METODE ILMIAH
A. Pengertian
Metode ilmiah atau proses ilmiah
merupakan proses keilmuan untuk memperoleh pengetahuan secara sistematis
berdasarkan bukti fisis. Ilmuwan melakukan observasi serta membentuk hipotesis dalam
usahanya untuk menjelaskan fenomena alam. Prediksi yang dibuat berdasarkan
hipotesis tersebut diuji dengan melakukan eksprimen. Jika suatu hipotesis lolos
uji berkali-kali, hipotesis tersebut dapat menjadi suatu teori ilmiah.
Menurut Almadk (1939),” metode
ilmiah adalah cara menerapkan prinsip-prinsip logis terhadap penemuan,
pengesahan dan penjelasan kebenaran. Sedangkan Ostle (1975) berpendapat bahwa
metode ilmiah adalah pengejaran terhadap sesuatu untuk memperoleh sesuatu
interelasi.”
B. Karakteristik
Metode ilmiah bergantung pada
karakterisasi yang cermat atas subjek investigasi. Dalam proses karakterisasi,
ilmuwan mengidentifikasi sifat-sifat utama yang relevan yang dimiliki oleh
subjek yang diteliti. Selain itu, proses ini juga dapat melibatkan proses penentuan
(definisi) dan observasi; dimaksud seringkali memerlukan pengukuran dan/atau
perhitungan yang cermat.
Proses pengukuran dapat
dilakukan dalam suatu tempat yang terkontrol, seperti laboratorium, atau
dilakukan terhadap objek yang tidak dapat diakses atau dimanipulasi seperti bintang
atau populasi manusia. Proses pengukuran sering memerlukan peralatan ilmiah
khusus seperti termometer, spektroskop, atau voltmeter, dan kemajuan suatu bidang
ilmu biasanya berkaitan erat dengan penemuan peralatan semacam itu. Hasil
pengukuran secara ilmiah biasanya ditabulasikan dalam tabel, digambarkan dalam
bentuk grafik, atau dipetakan, dan diproses dengan perhitungan statisktika seperti
korelasi dan regresi.
Pengukuran dalam karya ilmiah
biasanya juga disertai dengan estimasi ketidakpastian hasil pengukuran
tersebut. Ketidakpastian tersebut sering diestimasikan dengan melakukan
pengukuran berulang atas kuantitas yang diukur. Ketidakpastian juga dapat
dihitung berdasarkan ketidakpastian masing-masing kuantitas yang digunakan.

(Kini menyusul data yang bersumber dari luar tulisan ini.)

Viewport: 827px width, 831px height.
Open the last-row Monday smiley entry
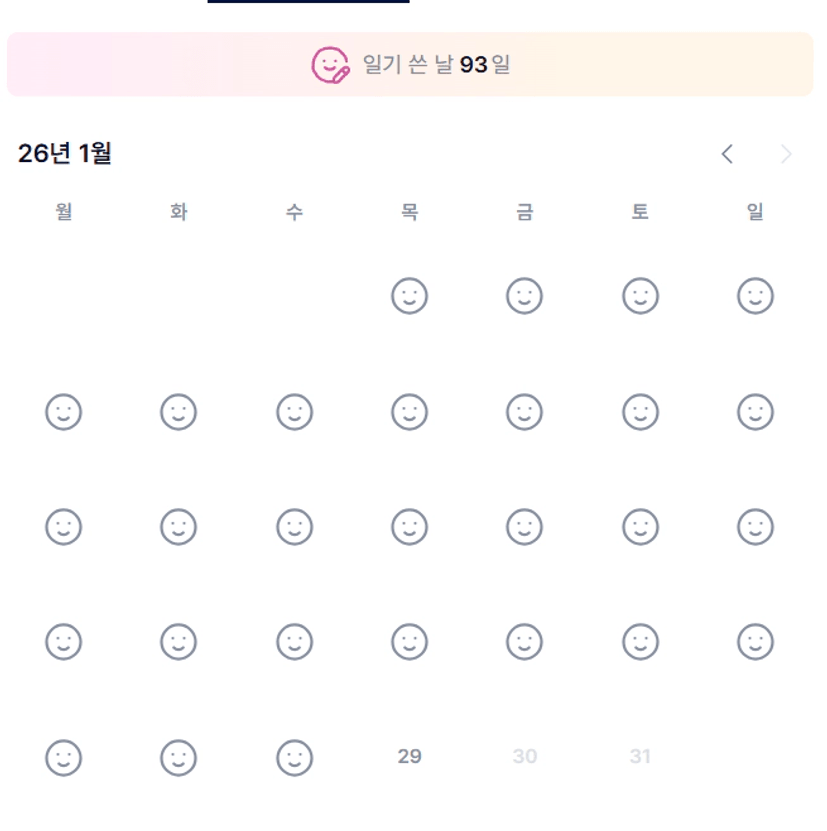64,756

Penghitungan, misalnya atas jumlah manusia pada suatu negara pada saat
tertentu, juga dapat memiliki ketidakpastian karena keterbatasan metode
penghitungan yang digunakan.
Para ilmuwan bebas untuk
menggunakan apapun, kreativitas pribadi, gagasan dari bidang lain, induksi, pendugaan
sistematis, inferensia Bayesian, dsb. Untuk membayangkan penjelasan yang
mungkin atas fenomena yang sedang dipelajari. Dalam sejarah ilmu, banyak
ilmuwan yang mengaku mendapatkan “inspirasi mendadak” yang kemudian memovitasi
mereka untuk mencari bukti yang dapat mendukung atau menolak gagasan mereka.
C. Langkah
- Langkah
Adapun
langkah-langkah dalam metode ilmiah adalah sebagai berikut:
1.
Perumusan Masalah
Perumusan
masalah adalah penjelasan mengenai apa yang akan kita teliti? Mengapa masalah
itu perlu diteliti? Bagaimana masalah itu diteliti? Singkatnya: Apa? Mengapa?
Bagaimana?
Berikut
contoh beberapa permasalahan yang bisa diambil menjadi salah satu penelitian.
- Apa penyebab terjadinya hama pada tanaman?
- Mengapa tanaman akan mati jika tidak diberi pupuk, namun jika diberi pupuk akan tumbuh subur?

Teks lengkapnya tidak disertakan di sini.